(Items from a dataset)
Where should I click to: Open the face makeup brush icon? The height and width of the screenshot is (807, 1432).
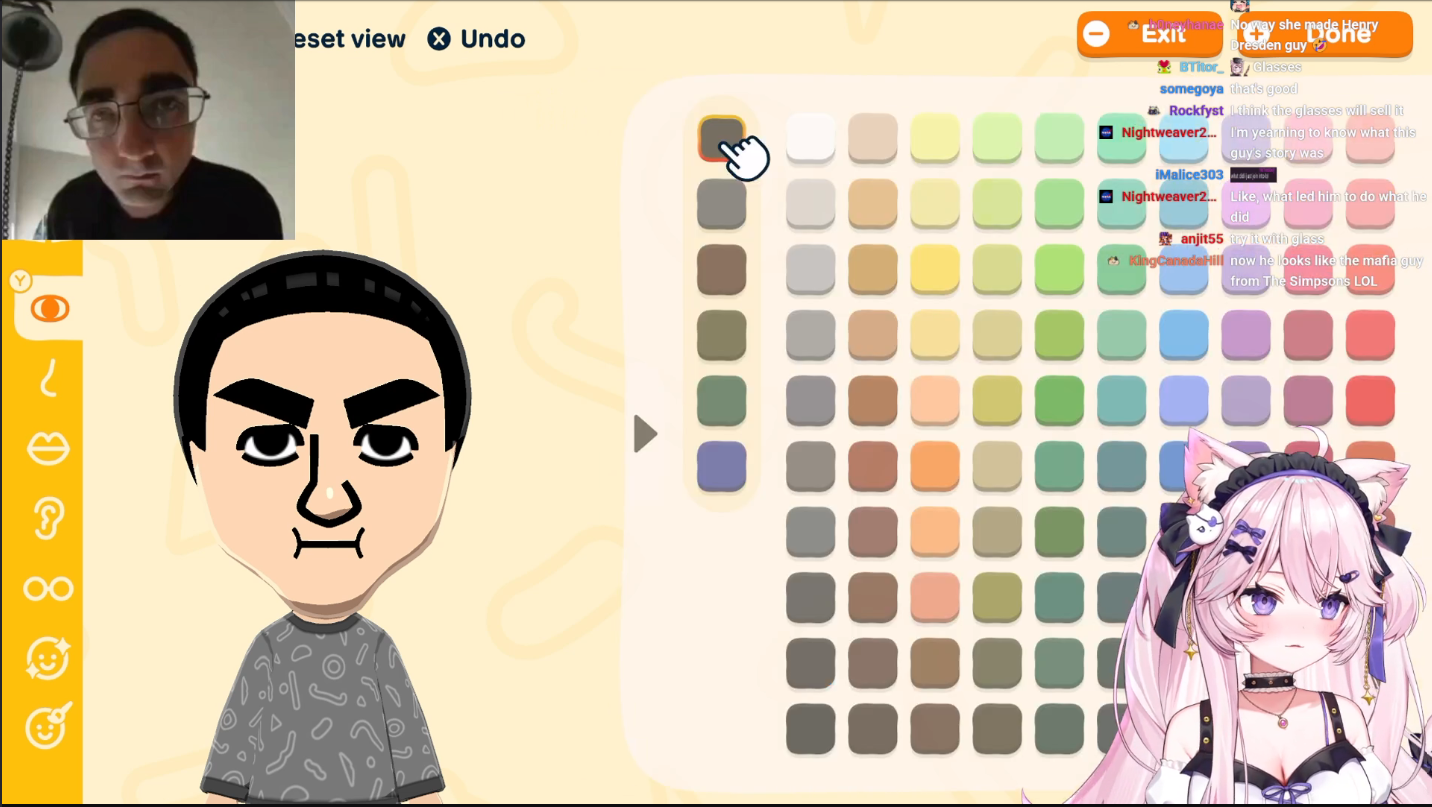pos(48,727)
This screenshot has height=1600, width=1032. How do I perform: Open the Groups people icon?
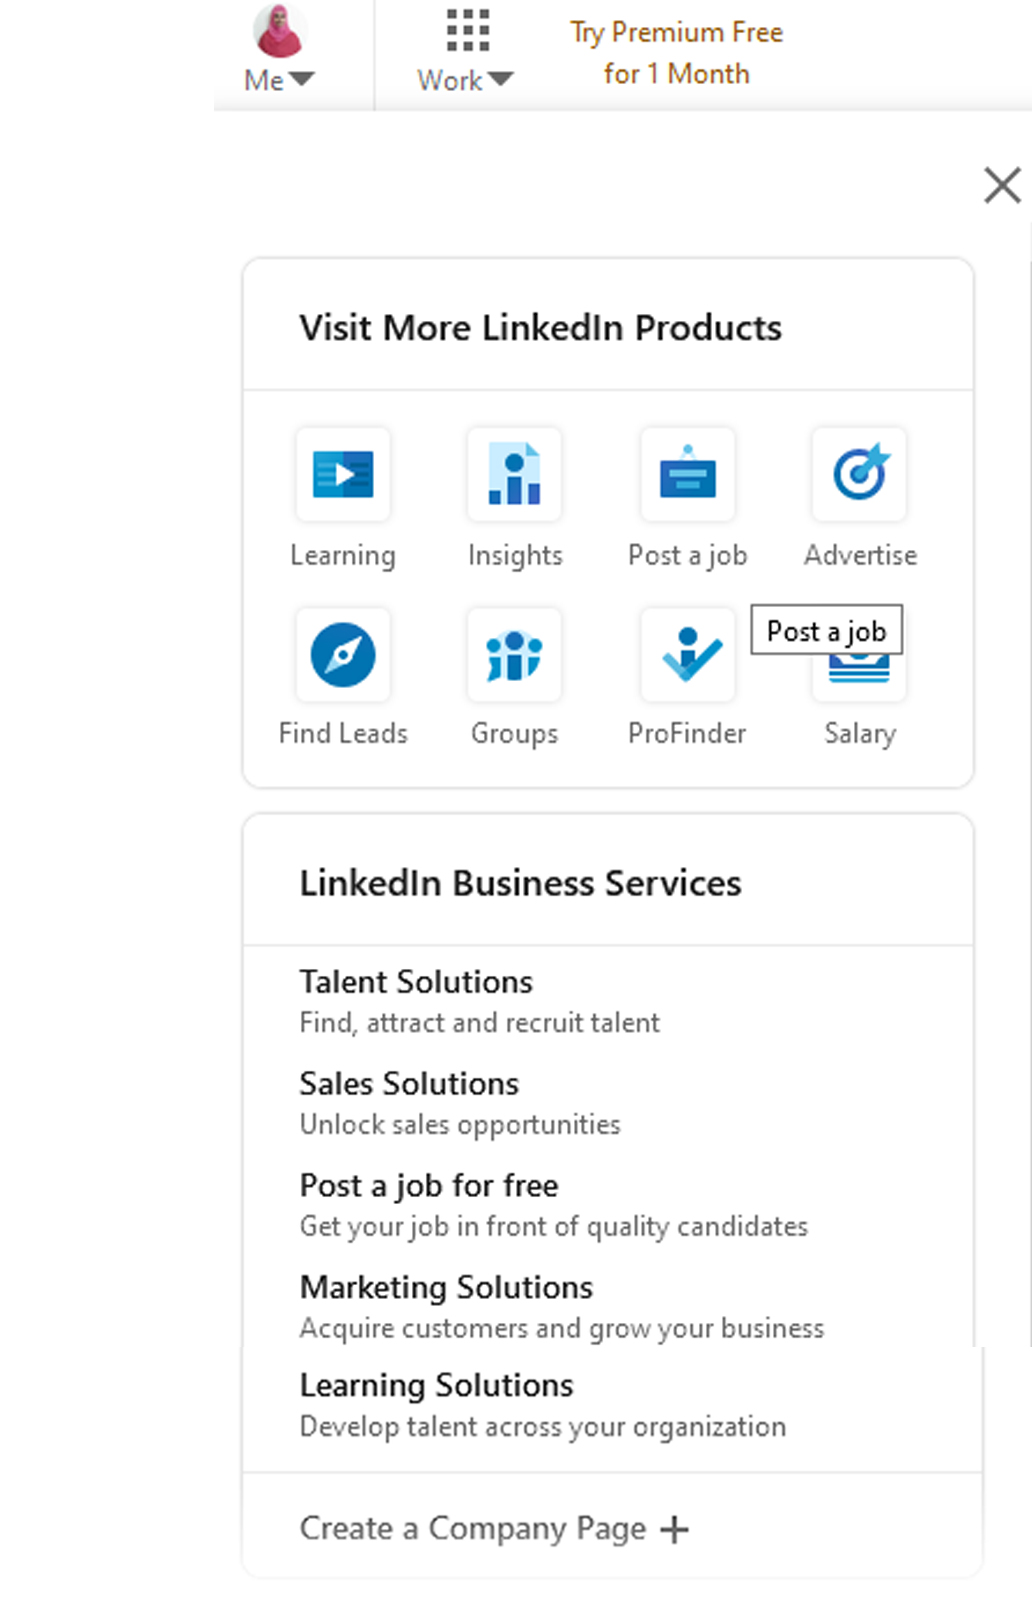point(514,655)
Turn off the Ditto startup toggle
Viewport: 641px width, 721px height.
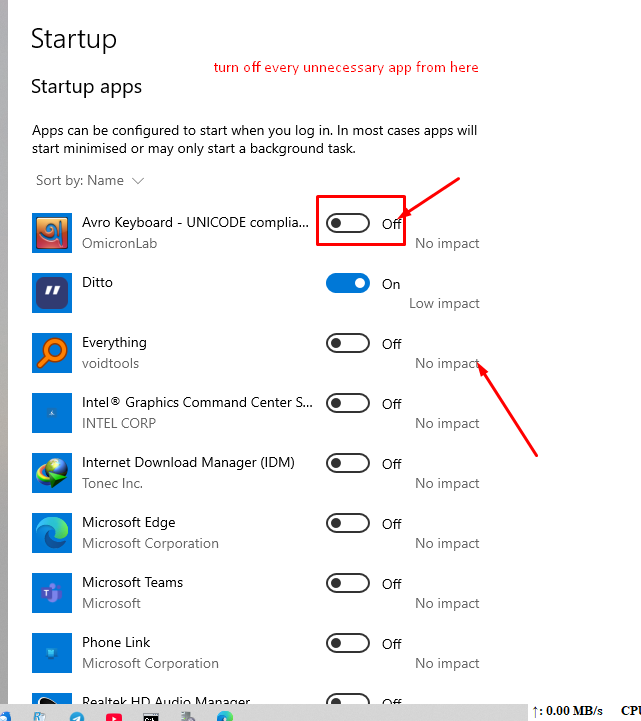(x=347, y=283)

What you will do: Extract, character for character, every line from the one that holds "This screenshot has" through the end of the entries above. Include both boundary lines and no pictures.

Solution for this problem:
This screenshot has height=1600, width=1032. How do I perform: Open the Groups people icon?
point(514,655)
Turn off the Ditto startup toggle
Viewport: 641px width, 721px height.
(x=347, y=283)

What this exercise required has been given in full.